Fri Night Remarks


Remarks at 2012 Alumni Barbecue by Lanny Jones '62


         When the Class of 1962 last gathered here, the Class of 1987 was graduating and it was our 25th Reunion. We were in mid-course. We were mid-career, mid-family, and, god knows, middle-aged. But now we know there are actually three stages of a man's life: youth ... middle-age ... and ... "Hey, you look great!"

         Why do we come back to a class reunion, years later? We come because it's one way we can figure out the story of our lives. Events that may have seemed random and confusing when they happened here, we can re-visit and  re-fashion into a coherent narrative of our whole life. We typically say, If only we'd known then what we know now. But sometimes we'd like to know now what we knew then!

         The school my classmates and I originally entered -- the old Country Day School on Brown Road  -- is now buried beneath runway 30R at the airport. Whenever my plane lands here I wonder if Homeland Security could locate the site of the Old School by using specially trained dogs to sniff out adolescent hormones that may be still festering down there beneath the concrete.
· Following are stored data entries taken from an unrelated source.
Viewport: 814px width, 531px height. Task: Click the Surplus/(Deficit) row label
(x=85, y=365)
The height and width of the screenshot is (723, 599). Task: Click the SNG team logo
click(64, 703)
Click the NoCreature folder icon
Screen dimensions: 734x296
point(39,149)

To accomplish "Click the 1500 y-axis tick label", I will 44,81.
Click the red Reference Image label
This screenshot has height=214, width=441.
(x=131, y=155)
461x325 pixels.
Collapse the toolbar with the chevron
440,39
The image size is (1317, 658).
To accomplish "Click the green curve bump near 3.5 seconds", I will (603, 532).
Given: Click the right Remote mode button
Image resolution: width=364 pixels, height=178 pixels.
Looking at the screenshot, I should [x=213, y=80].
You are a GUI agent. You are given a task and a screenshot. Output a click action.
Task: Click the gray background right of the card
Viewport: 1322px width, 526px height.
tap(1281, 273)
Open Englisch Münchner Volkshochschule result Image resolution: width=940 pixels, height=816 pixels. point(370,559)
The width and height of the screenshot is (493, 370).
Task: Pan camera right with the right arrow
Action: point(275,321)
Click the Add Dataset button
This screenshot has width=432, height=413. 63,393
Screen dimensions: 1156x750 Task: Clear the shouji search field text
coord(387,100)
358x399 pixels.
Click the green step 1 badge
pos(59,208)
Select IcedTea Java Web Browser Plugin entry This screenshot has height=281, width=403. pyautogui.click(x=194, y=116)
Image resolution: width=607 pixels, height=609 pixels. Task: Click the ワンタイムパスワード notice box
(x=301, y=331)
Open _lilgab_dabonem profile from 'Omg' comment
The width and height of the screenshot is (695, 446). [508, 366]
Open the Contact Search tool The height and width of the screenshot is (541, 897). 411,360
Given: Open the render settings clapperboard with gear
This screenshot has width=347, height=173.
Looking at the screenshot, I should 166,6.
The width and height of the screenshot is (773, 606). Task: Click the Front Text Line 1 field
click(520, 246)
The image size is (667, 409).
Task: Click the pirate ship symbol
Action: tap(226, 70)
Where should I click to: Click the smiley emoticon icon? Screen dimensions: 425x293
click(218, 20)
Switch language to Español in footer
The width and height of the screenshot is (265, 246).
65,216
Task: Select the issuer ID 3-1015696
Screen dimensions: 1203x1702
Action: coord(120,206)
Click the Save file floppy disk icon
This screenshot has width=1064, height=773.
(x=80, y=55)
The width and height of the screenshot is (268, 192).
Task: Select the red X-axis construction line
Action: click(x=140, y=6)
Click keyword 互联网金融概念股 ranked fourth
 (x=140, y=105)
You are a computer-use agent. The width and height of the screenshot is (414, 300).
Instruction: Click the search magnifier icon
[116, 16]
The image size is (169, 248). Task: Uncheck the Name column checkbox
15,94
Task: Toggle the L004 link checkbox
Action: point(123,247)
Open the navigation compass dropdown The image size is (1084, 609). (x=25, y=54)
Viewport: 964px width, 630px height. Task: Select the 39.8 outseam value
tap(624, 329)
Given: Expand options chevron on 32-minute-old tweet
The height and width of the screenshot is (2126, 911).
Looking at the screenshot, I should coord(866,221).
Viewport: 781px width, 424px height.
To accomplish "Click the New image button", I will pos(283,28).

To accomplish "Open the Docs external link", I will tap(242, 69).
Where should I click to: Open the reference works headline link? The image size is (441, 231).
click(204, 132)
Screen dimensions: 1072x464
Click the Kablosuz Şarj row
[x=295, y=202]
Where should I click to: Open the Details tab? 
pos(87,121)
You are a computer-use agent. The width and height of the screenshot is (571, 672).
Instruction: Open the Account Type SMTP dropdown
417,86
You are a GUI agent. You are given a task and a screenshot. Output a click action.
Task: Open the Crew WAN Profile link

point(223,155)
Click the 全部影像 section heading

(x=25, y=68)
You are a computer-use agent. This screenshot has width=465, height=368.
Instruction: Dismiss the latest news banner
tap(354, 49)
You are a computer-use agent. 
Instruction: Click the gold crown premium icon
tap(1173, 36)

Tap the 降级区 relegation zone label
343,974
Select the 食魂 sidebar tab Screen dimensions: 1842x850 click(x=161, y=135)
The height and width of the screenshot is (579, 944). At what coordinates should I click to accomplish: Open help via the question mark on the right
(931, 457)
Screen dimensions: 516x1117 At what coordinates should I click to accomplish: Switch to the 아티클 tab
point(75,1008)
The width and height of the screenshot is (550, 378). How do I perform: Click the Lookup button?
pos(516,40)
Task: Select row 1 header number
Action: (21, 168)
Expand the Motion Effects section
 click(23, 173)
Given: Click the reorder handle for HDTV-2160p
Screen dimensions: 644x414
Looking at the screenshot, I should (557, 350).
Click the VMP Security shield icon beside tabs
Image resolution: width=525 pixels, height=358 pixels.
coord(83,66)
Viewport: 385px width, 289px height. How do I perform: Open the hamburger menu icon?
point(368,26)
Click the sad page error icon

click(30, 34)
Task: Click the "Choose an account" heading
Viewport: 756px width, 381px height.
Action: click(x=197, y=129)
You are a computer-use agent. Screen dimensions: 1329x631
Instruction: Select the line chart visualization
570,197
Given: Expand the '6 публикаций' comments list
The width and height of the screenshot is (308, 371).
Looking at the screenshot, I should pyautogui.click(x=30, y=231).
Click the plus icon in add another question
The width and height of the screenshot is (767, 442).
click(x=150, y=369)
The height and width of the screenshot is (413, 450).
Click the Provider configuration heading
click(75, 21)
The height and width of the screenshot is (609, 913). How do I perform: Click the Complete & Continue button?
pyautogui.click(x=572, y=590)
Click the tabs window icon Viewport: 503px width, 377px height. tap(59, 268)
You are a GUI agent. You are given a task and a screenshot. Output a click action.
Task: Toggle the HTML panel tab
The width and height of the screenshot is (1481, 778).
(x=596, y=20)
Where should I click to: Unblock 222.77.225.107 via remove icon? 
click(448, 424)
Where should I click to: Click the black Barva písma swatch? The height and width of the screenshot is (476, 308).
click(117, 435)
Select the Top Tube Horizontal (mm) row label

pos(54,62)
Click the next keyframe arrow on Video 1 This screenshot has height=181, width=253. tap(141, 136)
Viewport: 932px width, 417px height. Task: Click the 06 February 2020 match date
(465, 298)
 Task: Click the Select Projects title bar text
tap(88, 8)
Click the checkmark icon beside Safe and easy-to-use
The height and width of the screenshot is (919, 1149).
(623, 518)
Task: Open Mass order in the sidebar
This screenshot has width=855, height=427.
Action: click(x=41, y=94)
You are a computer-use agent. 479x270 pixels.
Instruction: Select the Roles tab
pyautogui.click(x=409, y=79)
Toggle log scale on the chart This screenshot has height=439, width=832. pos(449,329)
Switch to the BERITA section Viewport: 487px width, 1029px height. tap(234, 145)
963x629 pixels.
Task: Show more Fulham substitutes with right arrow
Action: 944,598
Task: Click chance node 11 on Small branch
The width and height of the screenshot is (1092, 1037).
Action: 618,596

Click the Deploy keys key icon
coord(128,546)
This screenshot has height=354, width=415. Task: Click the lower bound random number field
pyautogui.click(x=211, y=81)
         There was always the sense that some criminal activity must have been going on at Country Day -- committed not by us, but by our teachers. They did not have names; they had aliases -- Spook, Frog, Hobo, Brud, Stick, and, most scary, Rainbow Bob. It sounded like a squad of hit men.

         Well, now we know that we in fact had wonderful teachers. In science class, Mr. Putnam was teaching us the basics of molecular biology just five years after Crick & Watson discovered the structure of DNA. In the first smoke-filled room of my experience, Mr. Durgin inhaled his passion for literature -- along with great clouds of cigarette smoke. How did we ever survive?!

         There were teachable moments outside of the classroom, too. We were defeated in football, by Burroughs, 47-0. Our class would like to take full credit for incentivizing future generations of Country Day teams to revenge this game. In the locker room after the game, though, the question was how to cope with one of the first big disappointments life had handed us. Our coach, Pop Hughes, drew a bunch of Xs and Os on a blackboard and said that, actually, the loss was his fault. It was a bad game plan. Thirty years later, I finally realized that was not the case. Mr. Hughes had made up that story to ease the burden of loss for us. He took responsibility for us.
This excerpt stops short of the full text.